Amin menyebut ada tiga faktor yang menyebabkan krisis lingkungan di Sulsel. Pertama, izin usaha pertambangan, lalu ekspansi pariwisata di kawasan hutan, dan proyek Pembangkit Listrik Tenaga Mikrohidro (PLTM). Krisis ini, menurut Amin, berdampak terhadap kondisi Daerah Aliran Sungai (DAS).

DAS yang terdampak parah akibat kerusakan lingkungan antara lain, DAS Saddang, DAS Bila Wallanae, dan DAS Jeneberang. "Pemerintah tidak pernah mereflesikan diri, mereka tidak pernah melihat situasi ini. Kondisi tutupan hutan di tiga DAS itu sudah sangat kritis dan sudah mengalami penurunan yang sangat signifikan," ungkap Amin.

Amin memaparkan, tutupan hutan di kawasan tiga DAS besar itu sejatinya berfungsi sebagai daerah resapan atau catchment area yang berperan menampung air hujan agar tidak mengakibatkan banjir.

Tutupan hutan di DAS Saddang kini tinggal 17,09 persen, DAS Bila Wallanae 14,32 persen, dan DAS Jeneberang 16,82 persen.

Baca Juga: 3 Penyebab Utama Banjir di Makassar Menurut WALHI Sulsel

2. Bencana ekologis akibat kerusakan tutupan hutan di kawasan DAS 24 kabupaten dan kota di Sulsel

Ilustrasi aliran sungai. ANTARA FOTO/Wahdi Septiawan

Dampak bencana ekologis yang ditimbulkan karena kerusakan hutan di daerah aliran sungai, jelas Amin, sudah dialami 24 kabupaten dan kota di Sulsel. Mulai dari bencana banjir rob hingga tanah longsor. Tak hanya kawasan DAS, daerah pesisir pun rusak karena masifnya proyek pembangunan yang tidak berpihak pada kelestarian lingkungan.

Ancaman bencana lain yang sudah sekian lama terjadi, kata Amin, adalah kekeringan di wilayah pesisir. Dia mencontohkan di Kota Makassar, sebagian besar masyarakat di Kelurahan Buloa, Kecamatan Tallo, harus tiap hari mengantre air bersih pada musim kemarau.

"Sudah pasti kondisi ini akan parah ke depan," jelasnya.

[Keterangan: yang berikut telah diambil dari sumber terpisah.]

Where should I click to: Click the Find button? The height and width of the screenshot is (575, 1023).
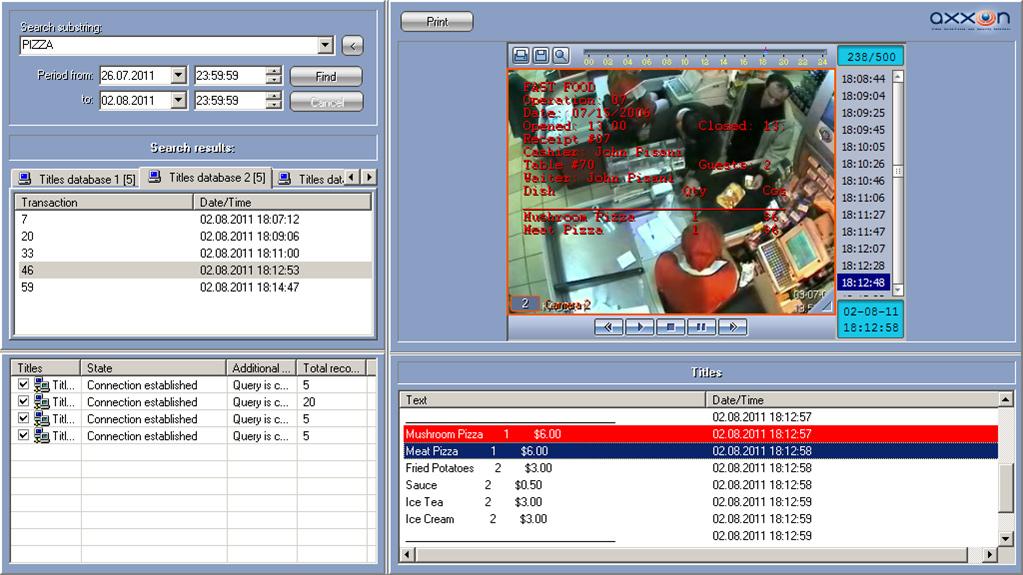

WALHI juga mencatat, sepanjang 2021, sudah banyak masyarakat yang menjadi korban akibat kerusakan lingkungan. Selain korban jiwa, dampak lain yang ditimbulkan adalah rusaknya fasilitas umum dan lahan pertanian. Seperti sawah, kebun, rumah, tambak, hewan ternak, fasilitas pendidikan, kesehatan, hingga fasilitas lain seperti jembatan.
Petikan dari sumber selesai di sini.